По легкой хрипотце и манере растягивать ударные гласные Данилов без труда распознал голос старшего фельдшера Казначеевой.

— Ну и делай, раз знаешь, а меня не впутывай.

«Рогачевская, — узнал Данилов. — Встреча старых друзей на нейтральной территории. Интересное кино!»

— Я тебя, Люда, не впутываю, я тебя прошу. Так — надежнее. Тем более что и у тебя есть свой интерес. Дело-то несложное — скажешь, что проходила мимо и услышала…

— Подслушала!

— Да. Сначала услышала, заинтересовалась и стала подслушивать. А в приоткрывшуюся дверь увидела нас с Новицкой. Это чтобы сомнений не было. Так против ее «не было такого», будет два наших «да, было такое».

— Ее же посадят!

— И хрен с ней. Тебе что — ее сына содержать и воспитывать? О себе подумай!

— И что я должна услышать?

— Как она говорит мне: «Надежда Константиновна, ваше спокойствие обойдется вам недешево…» Нет, лучше я тебе на бумажке запишу. Выучишь наизусть, чтобы наши показания совпадали слово в слово. Так надо — допрашивать будут порознь и сличать показания. И не только, кто чего сказал, но и кто где сидел или стоял. Елена, разумеется, сидела за столом, а я стояла. Прямо перед ее столом и стояла, ни на какой стул не садилась и руки у меня были пустые.

Рогачевская что-то сказала. Очень тихо, настолько, что Данилову не удалось разобрать ни слова.

— Дура, все продумано! И дверь у заведующей часто распахивается — язычок ведь еще при Тюленькове сломался, и если она чуть открыта, то в первую очередь видно того, кто стоит напротив стола. Хочешь — прорепетируем. Я сейчас к ней зайду, дверь притворю не до конца, а ты посмотришь…

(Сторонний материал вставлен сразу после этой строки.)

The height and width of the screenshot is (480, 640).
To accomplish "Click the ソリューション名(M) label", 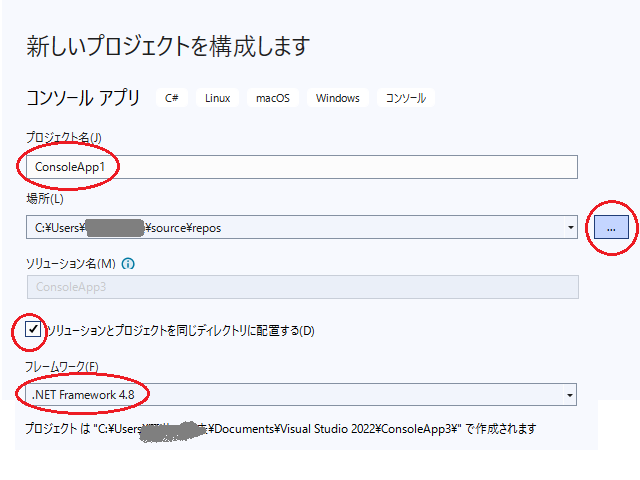I will (x=71, y=264).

— Ну тебя с твоими репетициями!

— Так что — договорились?

— Договорились…

Для приватных разговоров на подстанции не найти места лучше, чем гараж. Там почти всегда пусто, разве что изредка кто-то из водителей возится с мелким ремонтом своего автомобиля. Казначеева и Рогачевская и предположить не могли, что кто-то подслушивает их разговор.

— Я ей устрою легкую жизнь! — пообещала Казначеева. — Получение взятки — это серьезно. До пяти лет.

— Сама поостерегись, — посоветовала Рогачевская. — От Жорки есть вести?

— Звонил недавно…

— Звони-и-ил?! — удивилась Рогачевская.

— Что ты глаза вылупила? Сейчас с этим просто — в каждой камере по мобильнику…

Данилов понял, что речь зашла об Ольшевском.

— …Только он зря нагреть меня надеется. У меня все чисто, комар носа не подточит — хоть наша комиссия по контролю за расходованием сунься, хоть наркоконтроль. Я ему, дураку старому, так и объяснила…

* * *

Пригласив к себе для беседы встреченного в коридоре доктора Жгутикова, периодически впадавшего в грех пофигизма и начинавшего спустя рукава заполнять карты вызова, Елена Сергеевна неожиданно услышала в оправдание:

— Как я устал от Москвы этой! Порой ум за разум заходит. Не город, а вампир — все соки из людей вытягивает!

— Что же привело вас в Москву, Артем Иванович? И что держит вас здесь? — поинтересовалась Елена Сергеевна. — Ну насчет денег все ясно, в столице платят лучше. Но ведь и расходы большие. Один съем квартиры чего стоит.

— У меня комната, — ответил Жгутиков. — И соседи тихие — семейная пара из Читы и студентка из Ташкента. Но дело не только в одних деньгах, Елена Сергеевна. Чем отличается провинциальный врач от врача столичного? Тем, что в провинции труднее работать. Там врач практически не имеет права на ошибку, даже на маленькую. Он на виду, и к тому же он свой, местный, ему не простят ошибки и будут колоть ею глаза и через двадцать лет.

— Интересно вы рассуждаете, Артем Иванович, — улыбнулась заведующая. — Насчет того, что все на виду, я поняла. Но какая разница — местный врач или не местный?

— Разница в восприятии, — оживился Жгутиков. — Представьте себе музыканта из сельского дома культуры и какого-нибудь известного исполнителя, маэстро. Если маэстро ошибется во время игры, то большая часть публики предпочтет этого не заметить, а те, кто заметит, решат, что исполнитель внес нечто новое в манеру исполнения. Его сочтут новатором, а то и зачинателем нового направления в искусстве. А ошибись его сельский коллега? Заклюют! Потому что он — свой, исконно посконно сермяжный. Нечего баловать, не стоит он того.